In a 12 to one vote, an FDA panel backed Shire's Firazyr (icatibant) for acute attacks of hereditary angioedema (HAE) in patients 18 years and older. The panel also said patients should be able to administer the drug themselves.

HAE is a rare and potentially deadly disease that causes swelling in the hands, feet, gastrointestinal tract and airways, according to Dow Jones.
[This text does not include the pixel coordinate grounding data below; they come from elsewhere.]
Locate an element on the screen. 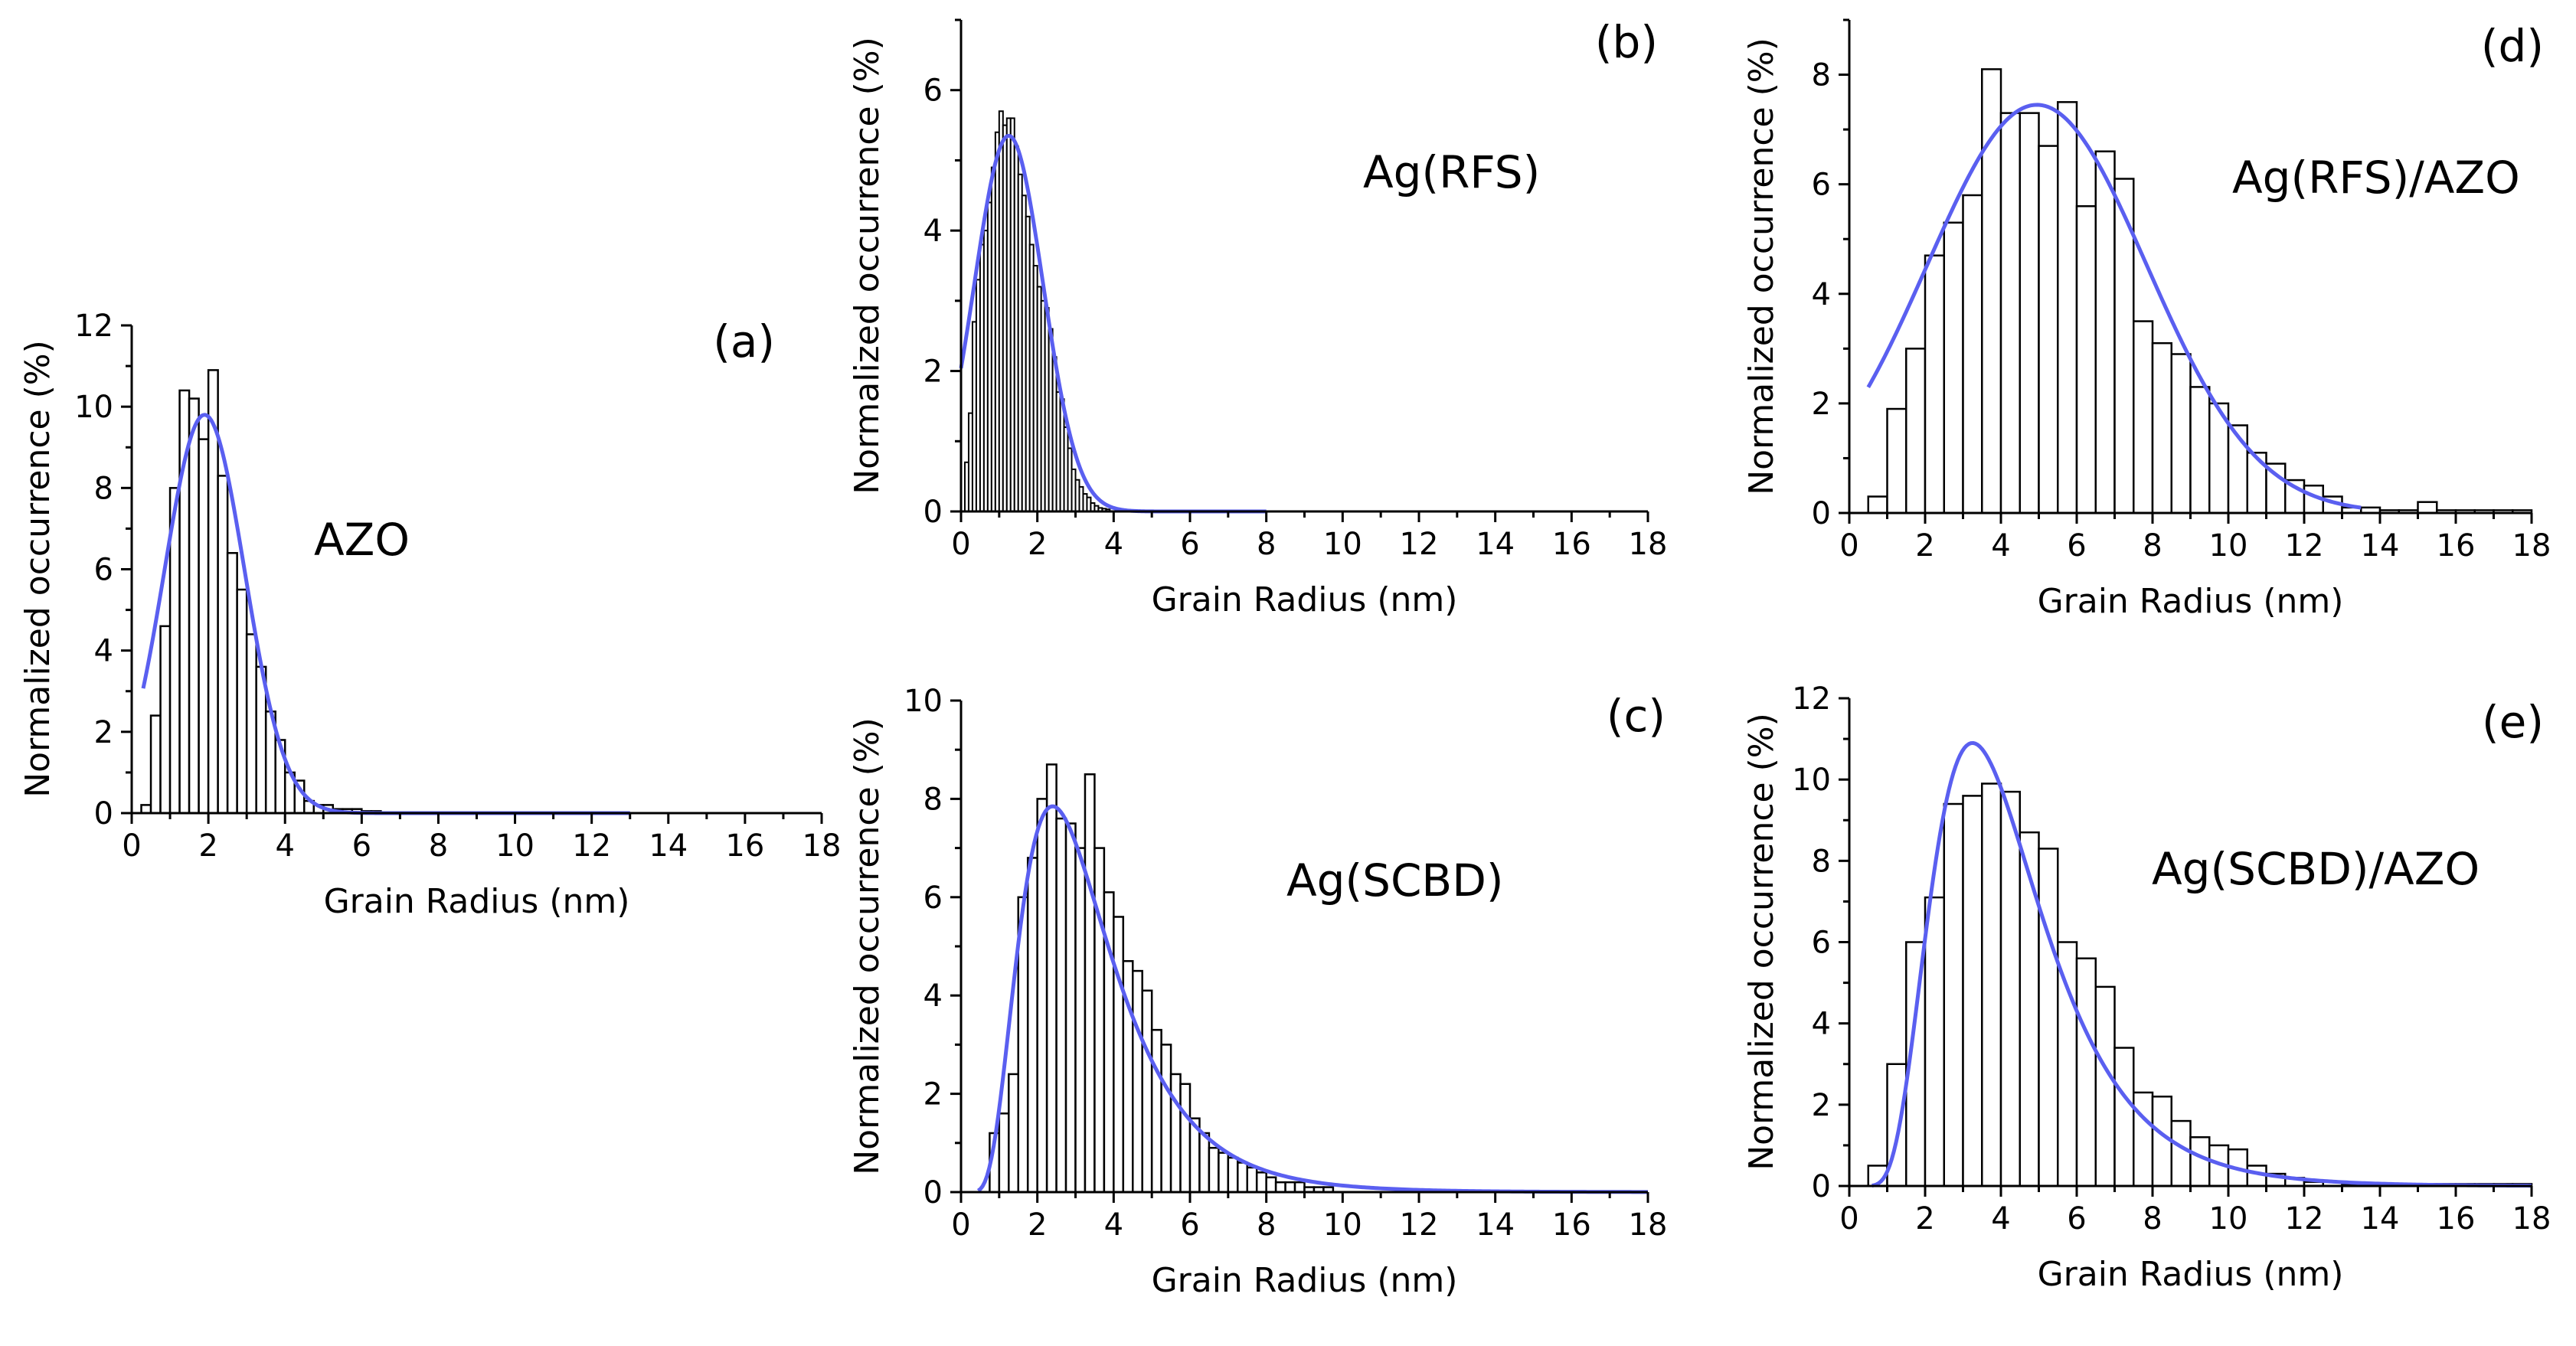 The image size is (2576, 1346). panel-label: (a) is located at coordinates (744, 342).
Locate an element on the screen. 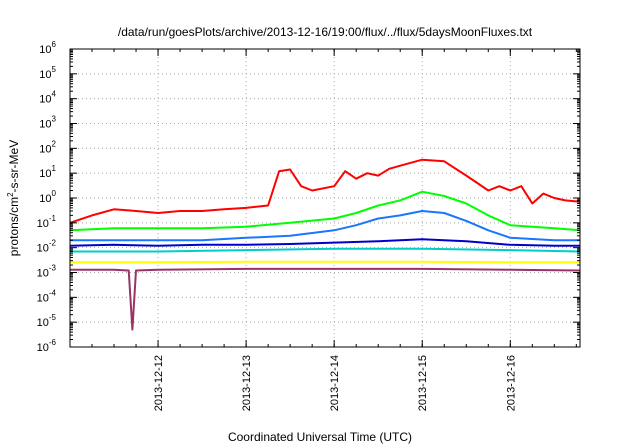  y-axis-label: protons/cm2-s-sr-MeV is located at coordinates (14, 198).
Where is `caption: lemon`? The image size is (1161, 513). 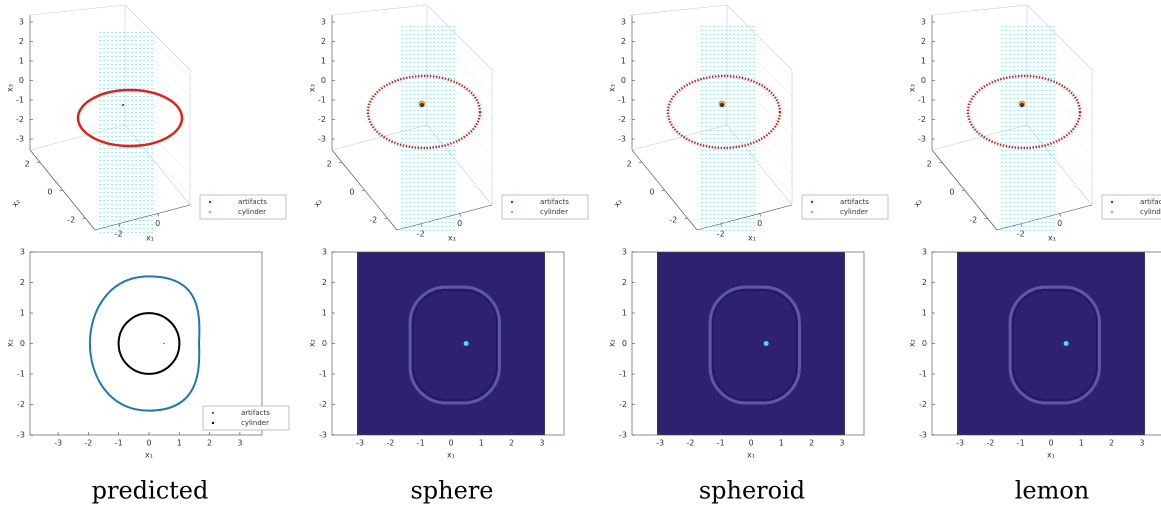 caption: lemon is located at coordinates (1052, 491).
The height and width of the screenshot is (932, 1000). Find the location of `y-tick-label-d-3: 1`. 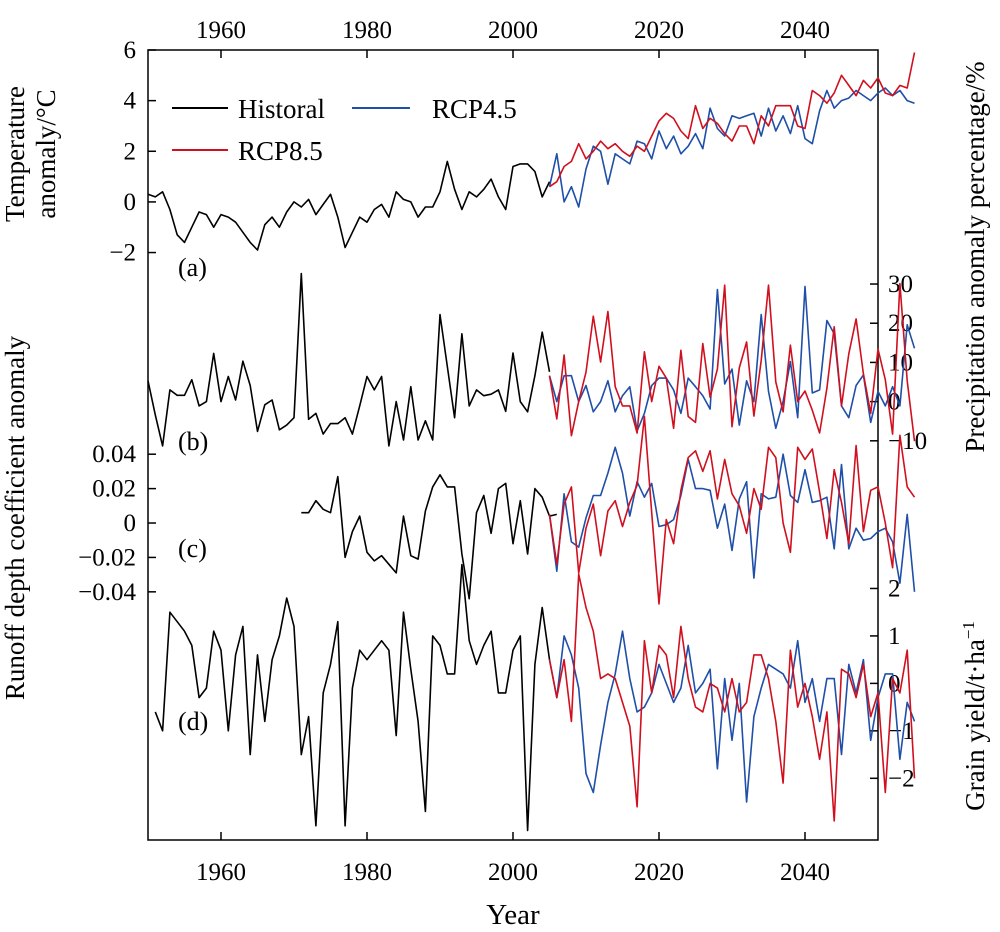

y-tick-label-d-3: 1 is located at coordinates (894, 636).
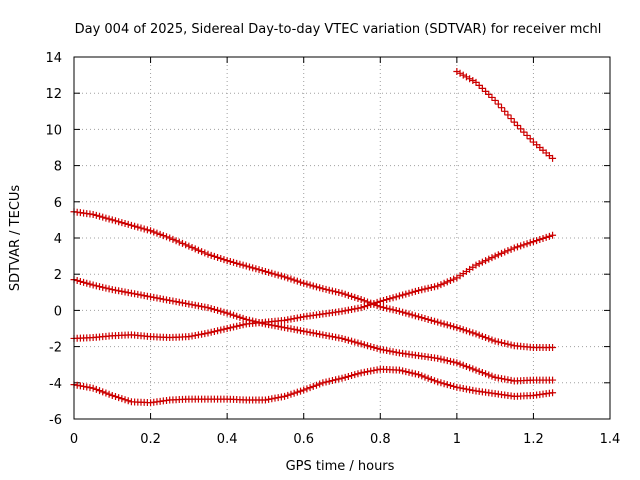 The width and height of the screenshot is (640, 480). What do you see at coordinates (150, 440) in the screenshot?
I see `x-tick-label: 0.2` at bounding box center [150, 440].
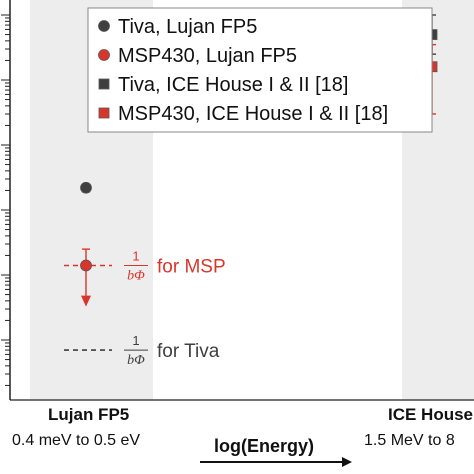 The height and width of the screenshot is (474, 474). Describe the element at coordinates (86, 301) in the screenshot. I see `upper-limit-arrow` at that location.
Panel members recommended that patients be able to inject themselves with Firazyr when they feel attacks coming on because it can be difficult to get to a healthcare provider quickly, and because few hospitals stock the drugs necessary to control HAE attacks. "Immediate access and self-administration reduces attack severity and duration," said Shire representative Marc Riedl, adding that quick dosing can also improve recovery time.

"Due to the unpredictable and potentially life-threatening nature of HAE attacks, we believe that self-administration of Firazyr can represent an effective and convenient treatment for patients to better manage their disease," said Sylvie Grégoire, president of Shire HGT. "We will continue to work closely with the FDA as it prepares to make its final decision on the Firazyr application."

In 2008, the FDA rejected Firazyr due to inconsistent trial data. The FDA will make a final ruling on the drug later this summer. If approved, analysts believe the drug could rack up $100 million in sales by 2015.